What to do — Go through the records and copy each line where the word "gray" occurs.

- Opening Delimiter -

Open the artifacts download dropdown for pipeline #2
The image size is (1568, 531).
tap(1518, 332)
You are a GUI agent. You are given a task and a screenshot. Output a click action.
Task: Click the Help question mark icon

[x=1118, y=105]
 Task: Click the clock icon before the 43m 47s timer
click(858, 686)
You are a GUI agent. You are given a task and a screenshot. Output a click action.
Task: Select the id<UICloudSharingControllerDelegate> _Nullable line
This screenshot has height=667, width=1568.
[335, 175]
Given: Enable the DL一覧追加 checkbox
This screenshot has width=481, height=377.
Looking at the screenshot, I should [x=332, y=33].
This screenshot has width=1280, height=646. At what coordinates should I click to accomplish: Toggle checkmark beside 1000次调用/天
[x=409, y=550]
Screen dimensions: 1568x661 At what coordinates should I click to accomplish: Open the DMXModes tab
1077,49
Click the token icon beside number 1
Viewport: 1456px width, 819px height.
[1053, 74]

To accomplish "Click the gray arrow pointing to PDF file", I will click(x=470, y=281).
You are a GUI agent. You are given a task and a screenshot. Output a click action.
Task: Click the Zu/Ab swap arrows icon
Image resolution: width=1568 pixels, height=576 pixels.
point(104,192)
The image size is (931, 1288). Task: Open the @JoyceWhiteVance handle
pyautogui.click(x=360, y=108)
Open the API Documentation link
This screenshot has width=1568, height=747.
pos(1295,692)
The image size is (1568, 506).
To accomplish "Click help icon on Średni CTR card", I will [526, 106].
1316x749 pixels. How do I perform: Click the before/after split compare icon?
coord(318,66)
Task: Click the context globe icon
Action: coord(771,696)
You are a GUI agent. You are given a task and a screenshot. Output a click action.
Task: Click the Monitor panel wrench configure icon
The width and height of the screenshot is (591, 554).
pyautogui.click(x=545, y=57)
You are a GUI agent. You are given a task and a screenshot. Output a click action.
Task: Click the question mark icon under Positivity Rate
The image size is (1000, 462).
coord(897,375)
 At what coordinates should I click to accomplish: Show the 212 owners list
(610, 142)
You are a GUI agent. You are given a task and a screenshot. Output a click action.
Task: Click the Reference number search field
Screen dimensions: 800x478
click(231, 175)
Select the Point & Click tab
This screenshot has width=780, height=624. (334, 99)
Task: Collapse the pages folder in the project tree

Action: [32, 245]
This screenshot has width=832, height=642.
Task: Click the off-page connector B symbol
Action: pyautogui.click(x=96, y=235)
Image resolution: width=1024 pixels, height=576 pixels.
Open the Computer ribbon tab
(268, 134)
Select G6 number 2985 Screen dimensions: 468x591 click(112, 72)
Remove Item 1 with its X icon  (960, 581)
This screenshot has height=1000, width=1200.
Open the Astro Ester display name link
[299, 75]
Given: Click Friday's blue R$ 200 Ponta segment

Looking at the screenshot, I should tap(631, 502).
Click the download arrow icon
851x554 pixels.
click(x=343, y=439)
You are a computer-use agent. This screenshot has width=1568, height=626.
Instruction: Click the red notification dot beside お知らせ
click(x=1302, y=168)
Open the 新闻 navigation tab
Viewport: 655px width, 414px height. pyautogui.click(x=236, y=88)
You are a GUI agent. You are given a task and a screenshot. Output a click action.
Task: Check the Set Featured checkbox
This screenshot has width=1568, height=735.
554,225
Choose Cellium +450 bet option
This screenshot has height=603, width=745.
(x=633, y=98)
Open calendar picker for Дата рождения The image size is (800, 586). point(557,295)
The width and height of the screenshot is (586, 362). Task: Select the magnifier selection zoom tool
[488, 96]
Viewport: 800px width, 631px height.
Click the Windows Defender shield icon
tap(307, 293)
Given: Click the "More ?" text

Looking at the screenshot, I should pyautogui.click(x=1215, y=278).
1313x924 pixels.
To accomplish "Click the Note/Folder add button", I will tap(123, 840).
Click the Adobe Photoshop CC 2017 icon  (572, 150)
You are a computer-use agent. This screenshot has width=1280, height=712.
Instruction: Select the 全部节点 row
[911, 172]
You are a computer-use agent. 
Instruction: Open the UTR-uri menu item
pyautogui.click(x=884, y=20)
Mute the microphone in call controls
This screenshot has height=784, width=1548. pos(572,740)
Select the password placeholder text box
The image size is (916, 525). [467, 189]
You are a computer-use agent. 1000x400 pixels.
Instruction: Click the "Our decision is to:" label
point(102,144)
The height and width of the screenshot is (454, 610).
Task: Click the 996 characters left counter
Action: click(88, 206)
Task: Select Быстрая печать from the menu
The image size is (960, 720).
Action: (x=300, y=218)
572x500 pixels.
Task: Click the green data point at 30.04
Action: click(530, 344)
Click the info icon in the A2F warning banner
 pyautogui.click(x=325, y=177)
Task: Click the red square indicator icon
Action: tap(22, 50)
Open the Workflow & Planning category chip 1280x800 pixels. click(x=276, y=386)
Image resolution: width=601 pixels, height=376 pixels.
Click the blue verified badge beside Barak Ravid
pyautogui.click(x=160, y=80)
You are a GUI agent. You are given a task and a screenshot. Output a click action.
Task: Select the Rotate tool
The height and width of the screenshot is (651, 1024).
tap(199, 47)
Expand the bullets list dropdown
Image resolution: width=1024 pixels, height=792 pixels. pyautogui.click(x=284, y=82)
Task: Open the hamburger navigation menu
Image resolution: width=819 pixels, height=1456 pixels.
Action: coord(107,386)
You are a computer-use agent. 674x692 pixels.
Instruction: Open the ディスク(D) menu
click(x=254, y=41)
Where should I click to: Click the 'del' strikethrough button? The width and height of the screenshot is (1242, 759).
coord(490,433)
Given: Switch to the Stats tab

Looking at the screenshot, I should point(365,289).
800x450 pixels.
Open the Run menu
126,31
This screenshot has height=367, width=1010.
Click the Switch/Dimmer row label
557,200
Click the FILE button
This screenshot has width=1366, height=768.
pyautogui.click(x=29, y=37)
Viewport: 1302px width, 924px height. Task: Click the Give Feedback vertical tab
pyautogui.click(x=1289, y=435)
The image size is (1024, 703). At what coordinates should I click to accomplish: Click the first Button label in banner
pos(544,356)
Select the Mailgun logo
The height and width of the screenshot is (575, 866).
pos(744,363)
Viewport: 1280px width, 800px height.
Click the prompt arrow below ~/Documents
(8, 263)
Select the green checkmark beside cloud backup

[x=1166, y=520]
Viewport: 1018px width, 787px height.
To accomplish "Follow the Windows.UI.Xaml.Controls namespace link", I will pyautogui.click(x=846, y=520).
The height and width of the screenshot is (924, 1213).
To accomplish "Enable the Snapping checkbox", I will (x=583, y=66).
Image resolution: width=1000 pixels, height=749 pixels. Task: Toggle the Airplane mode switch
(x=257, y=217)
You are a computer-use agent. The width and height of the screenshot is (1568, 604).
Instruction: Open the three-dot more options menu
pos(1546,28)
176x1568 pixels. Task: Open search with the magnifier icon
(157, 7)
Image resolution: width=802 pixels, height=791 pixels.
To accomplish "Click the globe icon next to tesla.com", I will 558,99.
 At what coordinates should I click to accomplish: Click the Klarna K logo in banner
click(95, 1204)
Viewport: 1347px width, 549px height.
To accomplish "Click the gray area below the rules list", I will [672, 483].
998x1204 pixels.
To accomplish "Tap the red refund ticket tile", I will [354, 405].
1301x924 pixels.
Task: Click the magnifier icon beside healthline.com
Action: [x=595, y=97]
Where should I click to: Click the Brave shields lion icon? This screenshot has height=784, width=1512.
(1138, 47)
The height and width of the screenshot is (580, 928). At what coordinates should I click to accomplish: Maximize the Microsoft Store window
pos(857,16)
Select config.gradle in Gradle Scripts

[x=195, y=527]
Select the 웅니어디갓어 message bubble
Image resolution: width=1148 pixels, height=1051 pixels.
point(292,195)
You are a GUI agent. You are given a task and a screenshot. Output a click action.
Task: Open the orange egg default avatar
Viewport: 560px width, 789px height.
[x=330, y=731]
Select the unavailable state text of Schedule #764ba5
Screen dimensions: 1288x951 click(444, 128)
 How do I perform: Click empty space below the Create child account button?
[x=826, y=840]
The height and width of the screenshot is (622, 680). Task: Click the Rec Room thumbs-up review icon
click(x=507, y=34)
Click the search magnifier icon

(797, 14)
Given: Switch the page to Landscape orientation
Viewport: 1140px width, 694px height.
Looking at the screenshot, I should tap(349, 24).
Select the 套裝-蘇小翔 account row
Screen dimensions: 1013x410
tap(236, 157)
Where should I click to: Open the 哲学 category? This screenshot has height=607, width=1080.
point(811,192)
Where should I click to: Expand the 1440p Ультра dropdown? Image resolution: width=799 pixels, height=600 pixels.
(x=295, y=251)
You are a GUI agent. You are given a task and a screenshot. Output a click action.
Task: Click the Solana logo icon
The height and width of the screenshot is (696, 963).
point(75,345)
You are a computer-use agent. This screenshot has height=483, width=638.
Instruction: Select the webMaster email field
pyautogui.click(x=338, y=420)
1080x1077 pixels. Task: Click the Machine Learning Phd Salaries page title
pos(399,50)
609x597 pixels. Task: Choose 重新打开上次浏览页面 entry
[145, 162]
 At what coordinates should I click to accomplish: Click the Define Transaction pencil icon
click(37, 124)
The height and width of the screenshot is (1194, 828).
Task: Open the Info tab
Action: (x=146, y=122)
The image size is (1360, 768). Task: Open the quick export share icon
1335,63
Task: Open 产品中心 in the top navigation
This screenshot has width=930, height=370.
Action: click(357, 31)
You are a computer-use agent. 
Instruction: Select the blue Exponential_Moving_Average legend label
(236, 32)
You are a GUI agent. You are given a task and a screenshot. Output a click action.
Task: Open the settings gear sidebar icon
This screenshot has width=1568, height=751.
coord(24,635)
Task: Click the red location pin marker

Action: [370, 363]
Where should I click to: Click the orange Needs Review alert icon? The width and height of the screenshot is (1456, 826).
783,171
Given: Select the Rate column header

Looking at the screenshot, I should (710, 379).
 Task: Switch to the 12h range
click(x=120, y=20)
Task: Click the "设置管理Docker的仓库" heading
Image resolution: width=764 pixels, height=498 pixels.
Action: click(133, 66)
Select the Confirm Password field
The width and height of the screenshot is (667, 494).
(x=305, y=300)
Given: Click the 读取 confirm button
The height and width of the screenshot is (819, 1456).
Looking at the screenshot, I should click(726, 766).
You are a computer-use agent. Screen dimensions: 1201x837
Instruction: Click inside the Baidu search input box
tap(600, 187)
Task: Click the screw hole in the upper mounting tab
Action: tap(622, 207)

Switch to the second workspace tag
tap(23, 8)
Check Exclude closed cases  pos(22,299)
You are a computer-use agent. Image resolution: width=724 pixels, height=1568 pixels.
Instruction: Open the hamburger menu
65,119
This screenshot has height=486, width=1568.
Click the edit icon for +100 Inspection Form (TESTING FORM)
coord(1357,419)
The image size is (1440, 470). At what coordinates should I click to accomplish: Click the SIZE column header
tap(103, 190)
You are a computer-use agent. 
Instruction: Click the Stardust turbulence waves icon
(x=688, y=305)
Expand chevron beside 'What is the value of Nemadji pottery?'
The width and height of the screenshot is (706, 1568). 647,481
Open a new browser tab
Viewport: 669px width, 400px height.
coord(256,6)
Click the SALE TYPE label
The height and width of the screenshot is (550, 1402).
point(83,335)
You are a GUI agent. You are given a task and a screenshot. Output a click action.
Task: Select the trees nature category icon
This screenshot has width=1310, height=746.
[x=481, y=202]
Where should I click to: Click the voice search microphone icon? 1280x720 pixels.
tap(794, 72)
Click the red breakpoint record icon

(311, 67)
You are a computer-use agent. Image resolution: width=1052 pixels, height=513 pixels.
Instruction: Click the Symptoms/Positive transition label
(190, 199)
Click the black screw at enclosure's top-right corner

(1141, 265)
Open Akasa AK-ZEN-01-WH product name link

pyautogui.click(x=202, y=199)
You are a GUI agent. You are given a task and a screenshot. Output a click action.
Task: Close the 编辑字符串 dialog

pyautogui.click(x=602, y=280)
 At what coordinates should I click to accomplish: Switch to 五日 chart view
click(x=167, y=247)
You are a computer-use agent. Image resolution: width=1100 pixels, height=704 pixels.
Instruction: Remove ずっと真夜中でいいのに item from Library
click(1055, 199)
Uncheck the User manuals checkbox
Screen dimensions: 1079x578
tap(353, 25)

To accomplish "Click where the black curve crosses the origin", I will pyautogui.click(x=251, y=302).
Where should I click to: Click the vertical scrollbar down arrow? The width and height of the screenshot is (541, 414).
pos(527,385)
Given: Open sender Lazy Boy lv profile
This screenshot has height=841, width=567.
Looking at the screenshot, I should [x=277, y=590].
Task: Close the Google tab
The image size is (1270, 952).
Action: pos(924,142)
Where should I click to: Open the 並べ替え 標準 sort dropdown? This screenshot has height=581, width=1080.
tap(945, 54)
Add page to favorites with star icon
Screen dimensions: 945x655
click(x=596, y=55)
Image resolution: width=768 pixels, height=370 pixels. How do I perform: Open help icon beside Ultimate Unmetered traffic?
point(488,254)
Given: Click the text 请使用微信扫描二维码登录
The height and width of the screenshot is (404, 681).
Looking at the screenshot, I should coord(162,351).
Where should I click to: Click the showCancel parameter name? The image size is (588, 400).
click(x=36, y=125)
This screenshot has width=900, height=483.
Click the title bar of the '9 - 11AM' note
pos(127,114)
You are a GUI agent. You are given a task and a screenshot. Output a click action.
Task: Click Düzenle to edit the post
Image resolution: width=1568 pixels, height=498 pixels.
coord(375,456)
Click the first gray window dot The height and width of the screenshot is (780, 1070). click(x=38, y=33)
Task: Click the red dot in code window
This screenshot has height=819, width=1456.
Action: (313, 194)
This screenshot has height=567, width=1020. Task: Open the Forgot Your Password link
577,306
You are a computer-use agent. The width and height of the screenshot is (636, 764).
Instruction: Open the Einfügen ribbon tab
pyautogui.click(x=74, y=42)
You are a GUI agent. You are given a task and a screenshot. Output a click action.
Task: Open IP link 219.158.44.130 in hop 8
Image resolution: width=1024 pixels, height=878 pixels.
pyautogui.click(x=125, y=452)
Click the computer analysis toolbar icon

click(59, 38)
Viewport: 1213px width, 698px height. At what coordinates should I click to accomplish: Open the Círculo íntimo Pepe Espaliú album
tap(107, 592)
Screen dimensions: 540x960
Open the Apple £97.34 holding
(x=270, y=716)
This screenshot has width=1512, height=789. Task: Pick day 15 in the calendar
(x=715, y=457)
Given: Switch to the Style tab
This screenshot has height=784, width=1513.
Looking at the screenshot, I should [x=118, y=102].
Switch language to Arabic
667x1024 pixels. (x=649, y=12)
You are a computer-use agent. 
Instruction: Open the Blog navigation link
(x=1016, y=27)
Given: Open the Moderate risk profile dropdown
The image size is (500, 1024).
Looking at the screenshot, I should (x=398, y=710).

- Closing Delimiter -

Response to the task —
To accomplish "Click the gray arrow pointing to PDF file", I will click(x=470, y=281).
To accomplish "Click the gray area below the rules list", I will [672, 483].
Click the first gray window dot The height and width of the screenshot is (780, 1070). click(x=38, y=33)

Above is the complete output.